CARY — It’s finally here, in all its camouflage glory.
Bass Pro Shops Sportman’s Center is set to open to the public on Wednesday evening, promising all the fishing rods and hunting gear a lover of the outdoors could desire.
There’s been plenty of excitement since the retailer announced a year ago that it would build a store in Harrison Square shopping center. Bass Pro Shops have been known to attract customers who are willing to drive far to get there.
But some Cary leaders say the 105,000-square-foot store is more than a tourist draw: It’s also helping to revitalize an aging shopping center off of Harrison Avenue.
Mayor Harold Weinbrecht said he made no secret of that when he talked to the store’s managers last month.
“I said it’s an excellent location, and not only that, you’re really helping the area because that shopping plaza needed you to be there,” Weinbrecht said.
Seven businesses have signed leases at Harrison Square since Bass Pro Shops announced it was moving in, said Nate Cretarolo with GFD Management, which oversees the property.
New tenants will include western-wear store Country Connection, restaurants and a furniture store, Cretarolo said.
Sherman Dye plans to open a Tropical Smoothie Cafe in the plaza this spring. When he heard Bass Pro Shops was coming, he knew that’s where he wanted to be.
“It’s an aging center,” Dye said of Harrison Square. “If they had not been there, we probably would not have paid much attention to it.”
Town leaders have said they want to focus on breathing new life into older shopping centers around Cary. Finding a new draw for a plaza can be an alternative to demolition.
Bass Pro Shops is replacing Carolina Pottery, which was the anchor tenant for years at Harrison Square.
The plaza was built in 1989, said Ricky Barker, assistant planning director for Cary. A Sam’s Club was at the site before Carolina Pottery, he said.

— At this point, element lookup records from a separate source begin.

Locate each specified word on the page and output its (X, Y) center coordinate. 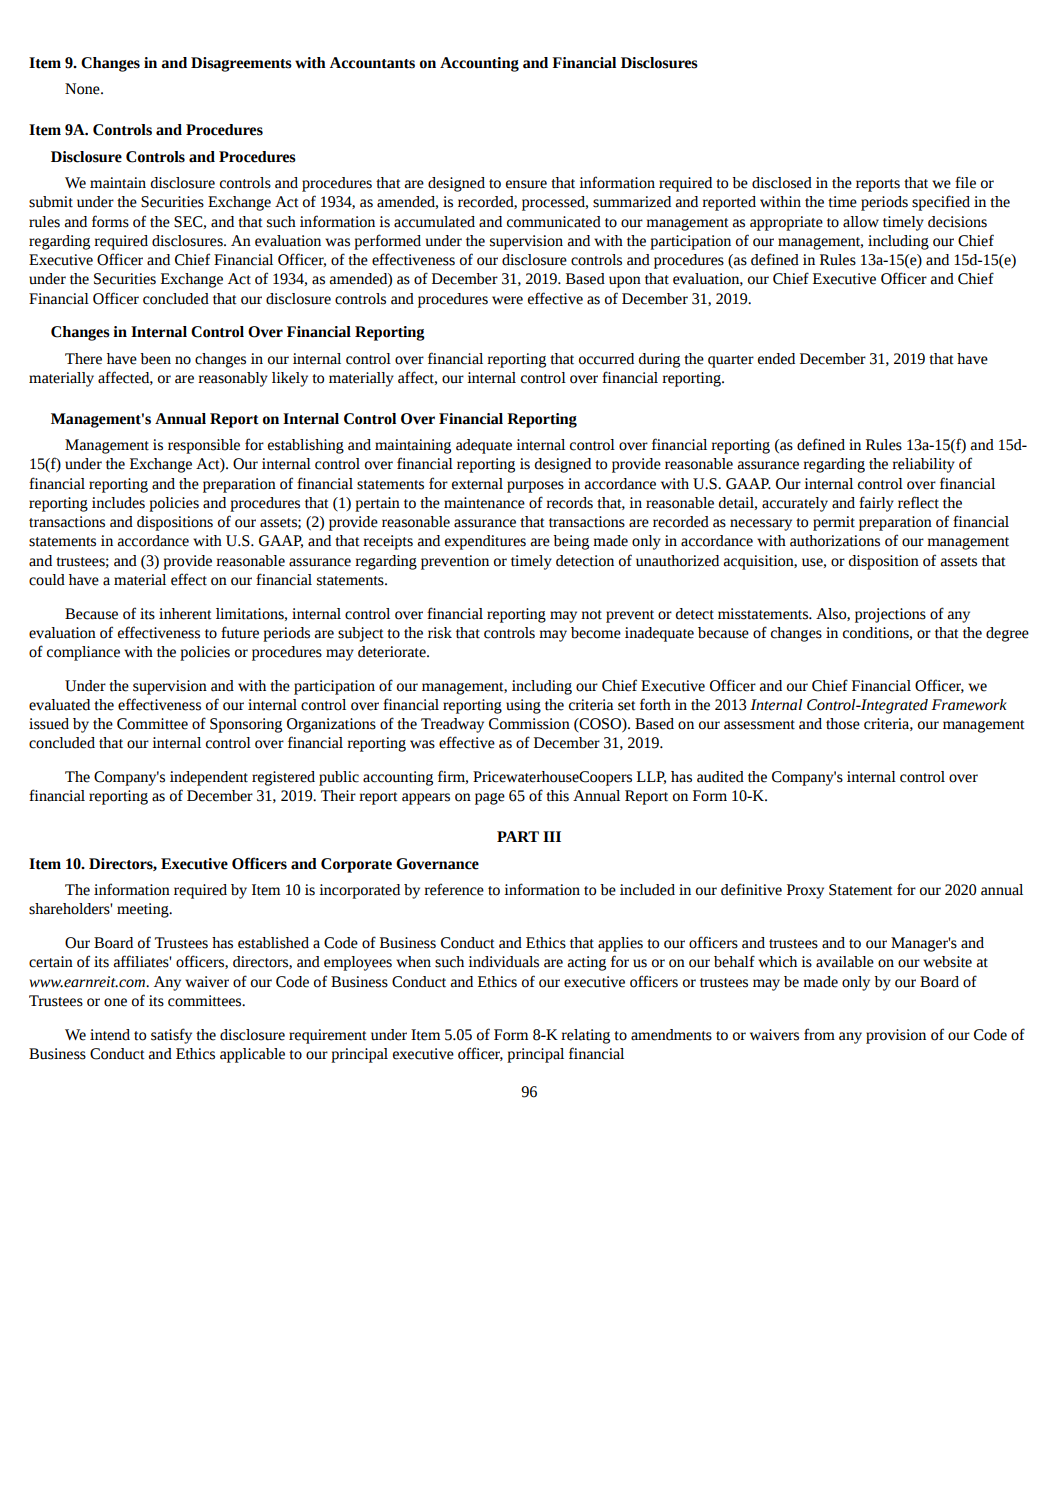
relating (585, 1036)
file (965, 182)
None (83, 89)
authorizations (835, 541)
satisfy (171, 1036)
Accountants (372, 63)
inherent (185, 614)
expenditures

The shopping center features fast-food restaurants and several small businesses. Across the street, The Arboretum at Weston is newer, with some high-end retailers and restaurants such as Ruth’s Chris Steak House and Bonefish Grill.
Weinbrecht said he thinks Bass Pro’s presence will boost business in the entire area, maybe even stretching into downtown Cary.
Bass Pro Shops stores tend to be “very beneficial” to surrounding businesses, said Anita Bumgarner, general manager of the Cary store.
The company attracts youth groups, conservation groups and others who show up for fishing and hunting seminars. As a result, surrounding businesses are likely to see more foot traffic.
“We feel we’ve got a good location to catch people going to the beach or coming home,” Bumgarner said, referring to the store’s proximity to Interstate 40. “Maybe we’ll even revitalize the area. We encourage our customers to visit our neighboring partners.”
Weinbrecht said he knew the store was a big deal when he got a phone call from a stranger in Rocky Mount following the announcement.
“He was in tears,” Weinbrecht said. “He was so happy a Bass Pro Shops was coming to Cary.”
And while a big-name retailer likely won’t come to every aging shopping center in town, Weinbrecht said he hopes some other plazas will see a similar rebirth.
Staff writer Paul A. Specht contributed to this report.